In GIS world for fully take advantage of Web service architecture, different GIS service providers must publish their services on the Internet and advertise it through public UDDI or a dedicated GIS service registry (which might be provided by collaboration of members of GIS community). At the other hand, GIS developers can find and use one or more available GIS Web Services to use as building blocks for creating integrated GIS applications based on user requirements. By integrating various GIS Web services from different GIS servers and using them as building blocks, GIS applications would be capable of access to user resources as well as different GIS server resources.

In all paces of these interactions, XML plays a major role. It can be used efficiently to exchange spatial data and invoking various GIS methods remotely through SOAP. In addition according to Amirian and Mansurian (2006), other XML technologies can be used to improve the quality of GIS Web services:
  • Using different namespaces and XML schemas to support diverse object models,
  • Applying XSL and related technologies for mapping different object models and also graphical rendering of spatial data,
  • Utilizing different technologies such as VML , SVG and X3D for 2D or 3D visualization of spatial data
As described in the previous section, Web services technologies provide the ability to separate semantic and functionality of a service. As a result GIS Web services would be implemented by using any software platform, middleware system, programming language, thus heterogeneous GIS Web services can be integrated seamlessly and dynamically.

All in all, Web services Technologies are the main candidate for GIS application integration and resolve the technical non-interoperability problem associated with current GIS software and finally implementation of truly distributed GIS services over the Web.

Conclusion
Since Web services are the foundation of new type of interaction- interoperable and open application to application communication- they provide an unprecedented opportunity to overcome the technical non-interoperability problem in GIS world.
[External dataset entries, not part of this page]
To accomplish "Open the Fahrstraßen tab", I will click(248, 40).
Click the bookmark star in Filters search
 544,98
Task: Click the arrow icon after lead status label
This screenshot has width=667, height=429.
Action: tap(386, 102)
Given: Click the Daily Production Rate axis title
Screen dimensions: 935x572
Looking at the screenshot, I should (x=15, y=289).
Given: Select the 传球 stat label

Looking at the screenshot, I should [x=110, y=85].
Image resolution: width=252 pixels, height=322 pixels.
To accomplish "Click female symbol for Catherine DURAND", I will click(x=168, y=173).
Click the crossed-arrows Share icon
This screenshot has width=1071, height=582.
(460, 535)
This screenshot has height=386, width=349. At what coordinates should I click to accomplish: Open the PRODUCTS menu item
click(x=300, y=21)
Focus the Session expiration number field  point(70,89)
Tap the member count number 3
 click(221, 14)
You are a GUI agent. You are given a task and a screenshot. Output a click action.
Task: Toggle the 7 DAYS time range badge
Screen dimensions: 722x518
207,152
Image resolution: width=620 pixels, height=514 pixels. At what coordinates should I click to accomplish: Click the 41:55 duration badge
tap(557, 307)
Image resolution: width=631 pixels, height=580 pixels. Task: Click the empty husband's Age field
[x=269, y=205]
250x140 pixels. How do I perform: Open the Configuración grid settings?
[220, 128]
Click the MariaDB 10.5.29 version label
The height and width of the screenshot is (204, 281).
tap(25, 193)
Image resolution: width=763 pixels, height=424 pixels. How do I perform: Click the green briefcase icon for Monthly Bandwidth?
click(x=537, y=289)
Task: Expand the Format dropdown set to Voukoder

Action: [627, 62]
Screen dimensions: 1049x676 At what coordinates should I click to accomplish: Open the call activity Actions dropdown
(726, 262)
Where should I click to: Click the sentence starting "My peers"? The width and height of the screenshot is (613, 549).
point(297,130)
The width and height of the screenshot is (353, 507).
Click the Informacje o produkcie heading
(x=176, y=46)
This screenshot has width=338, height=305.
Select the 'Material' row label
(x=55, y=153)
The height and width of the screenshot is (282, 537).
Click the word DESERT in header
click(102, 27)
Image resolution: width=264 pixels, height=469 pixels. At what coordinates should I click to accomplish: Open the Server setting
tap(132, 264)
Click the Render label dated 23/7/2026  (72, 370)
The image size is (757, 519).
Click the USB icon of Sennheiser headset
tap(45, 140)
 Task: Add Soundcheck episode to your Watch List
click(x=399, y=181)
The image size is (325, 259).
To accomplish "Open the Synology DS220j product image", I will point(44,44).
Meanwhile, there are lots of issues due to immature nature of Web services to be resolved. In addition, considering the nature of spatial data and GIS, some more specific issues are faced by GIS Web services such as authentication and authorization of GIS Web service users, high volume of spatial data, methods of compression and supporting the complicated GIS workflows that should be dealt with.

Finally design and development of a distributed GIS service based on service oriented architecture and Web services platform is ongoing.

References
  • Amirian, P, Mansourian, A (2006). Developing a GIS Web-Service using .NET Technologies, Mapindia 2006, New Delhi, India.
  • Cerami, E (2002). Web Services Essentials, California, USA, O'Reilly & Associates, Inc.
  • ESRI (2003). Spatial Data Standards and GIS Interoperability, an ESRI white paper. http://www.esri.com – visited on May 2004
  • Harold, E, R (2001). XML Bible, Second Edition, New York, USA, Hungry Minds, Inc.
  • Marks, E and Werrell, M (2003). Executive's Guide to Web Services, New Jersey, USA, John Wiley & Sons, Inc.
  • Newcomer, E (2002). Understanding Web Services, Wokingham, England, Addison Wesley, Inc.
  • Newcomer, E and Lomow, G (2005). Understanding SOA with Web Services, Maryland, USA, Addison Wesley, Inc.
  • OGC 2004, The spatial Web, An Open GIS Consortium White Paper. http://www.opengeospatial.org/press -visited on October 2005.
  • OGC 2003, The OpenGIS® Reference Model. http://www.opengeospatial.org/press/ visited on October 2005.
  • Peng, Z, R, Tsou, M, H (2003). Internet GIS: Distributed geographic information services for the Internet and wireless networks, New Jersey, USA, John Wiley & Sons, Inc.
  • Volter, M , Kricher, M, Zdun, U (2005). Remoting Patterns: Fundamental of Enterprise, Internet and Realtime Distributed Object Middleware, New Jersey, USA, John Wiley & Sons, Inc.
  • Wyke, R, A, Rehman, S, Leupen, B (2002). XML Programming, Washington, USA, Microsoft Press.